» **What you should do**
Could you set down exactly the lines of the data below, starting at the one that holds "Click the 正文 breadcrumb entry" and ending at the one that holds "788x679 pixels.", both included, and only those?

Dataset items:
.....

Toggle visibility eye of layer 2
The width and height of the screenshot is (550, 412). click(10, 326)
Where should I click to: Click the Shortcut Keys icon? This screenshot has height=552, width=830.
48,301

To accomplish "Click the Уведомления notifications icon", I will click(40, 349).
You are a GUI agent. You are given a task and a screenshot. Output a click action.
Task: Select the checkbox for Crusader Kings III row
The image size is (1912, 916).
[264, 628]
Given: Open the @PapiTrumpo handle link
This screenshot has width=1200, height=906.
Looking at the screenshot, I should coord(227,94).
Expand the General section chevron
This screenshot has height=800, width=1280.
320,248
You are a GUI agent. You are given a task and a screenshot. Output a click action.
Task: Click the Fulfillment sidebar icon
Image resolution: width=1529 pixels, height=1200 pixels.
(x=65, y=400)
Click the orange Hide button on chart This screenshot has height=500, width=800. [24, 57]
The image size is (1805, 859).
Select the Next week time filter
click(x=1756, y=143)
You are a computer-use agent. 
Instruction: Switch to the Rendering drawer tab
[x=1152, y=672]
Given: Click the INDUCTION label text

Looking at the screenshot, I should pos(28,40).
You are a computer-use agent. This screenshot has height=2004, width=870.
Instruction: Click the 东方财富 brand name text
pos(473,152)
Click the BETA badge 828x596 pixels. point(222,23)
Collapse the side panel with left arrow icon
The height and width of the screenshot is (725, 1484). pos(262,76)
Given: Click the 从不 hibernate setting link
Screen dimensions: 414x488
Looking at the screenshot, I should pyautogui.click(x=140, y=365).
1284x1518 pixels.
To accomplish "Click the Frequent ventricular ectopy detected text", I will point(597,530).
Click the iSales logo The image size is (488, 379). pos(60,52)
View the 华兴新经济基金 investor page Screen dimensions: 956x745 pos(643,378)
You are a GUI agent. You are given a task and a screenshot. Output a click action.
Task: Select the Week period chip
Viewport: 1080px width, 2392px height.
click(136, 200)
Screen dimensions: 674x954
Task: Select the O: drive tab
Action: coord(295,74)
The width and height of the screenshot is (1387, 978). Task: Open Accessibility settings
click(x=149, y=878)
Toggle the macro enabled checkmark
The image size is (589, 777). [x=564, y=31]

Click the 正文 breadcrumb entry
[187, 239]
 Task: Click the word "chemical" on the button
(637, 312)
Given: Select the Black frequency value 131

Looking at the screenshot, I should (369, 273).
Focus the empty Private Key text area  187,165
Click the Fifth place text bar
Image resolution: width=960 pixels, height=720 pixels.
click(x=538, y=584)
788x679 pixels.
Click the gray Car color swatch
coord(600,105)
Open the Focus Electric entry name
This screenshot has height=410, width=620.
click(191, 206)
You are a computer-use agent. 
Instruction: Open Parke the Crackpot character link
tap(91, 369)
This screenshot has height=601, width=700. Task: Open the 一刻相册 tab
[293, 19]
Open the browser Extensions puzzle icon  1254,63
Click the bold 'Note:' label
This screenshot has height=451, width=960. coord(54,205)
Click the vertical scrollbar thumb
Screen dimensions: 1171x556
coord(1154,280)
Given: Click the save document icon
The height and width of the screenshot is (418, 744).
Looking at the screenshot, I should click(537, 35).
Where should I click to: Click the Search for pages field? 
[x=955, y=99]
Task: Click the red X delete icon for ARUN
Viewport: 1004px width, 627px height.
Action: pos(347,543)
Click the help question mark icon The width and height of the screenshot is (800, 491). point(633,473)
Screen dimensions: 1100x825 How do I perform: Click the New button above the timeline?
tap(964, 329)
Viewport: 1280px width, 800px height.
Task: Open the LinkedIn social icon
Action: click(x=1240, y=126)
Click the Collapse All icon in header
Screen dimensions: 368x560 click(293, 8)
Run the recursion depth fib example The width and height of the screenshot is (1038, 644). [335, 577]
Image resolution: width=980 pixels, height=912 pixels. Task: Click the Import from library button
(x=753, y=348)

.....

» **Answer area**
Click the 正文 breadcrumb entry
[187, 239]
 Task: Click the word "chemical" on the button
(637, 312)
Given: Select the Black frequency value 131

Looking at the screenshot, I should (369, 273).
Focus the empty Private Key text area  187,165
Click the Fifth place text bar
Image resolution: width=960 pixels, height=720 pixels.
click(x=538, y=584)
788x679 pixels.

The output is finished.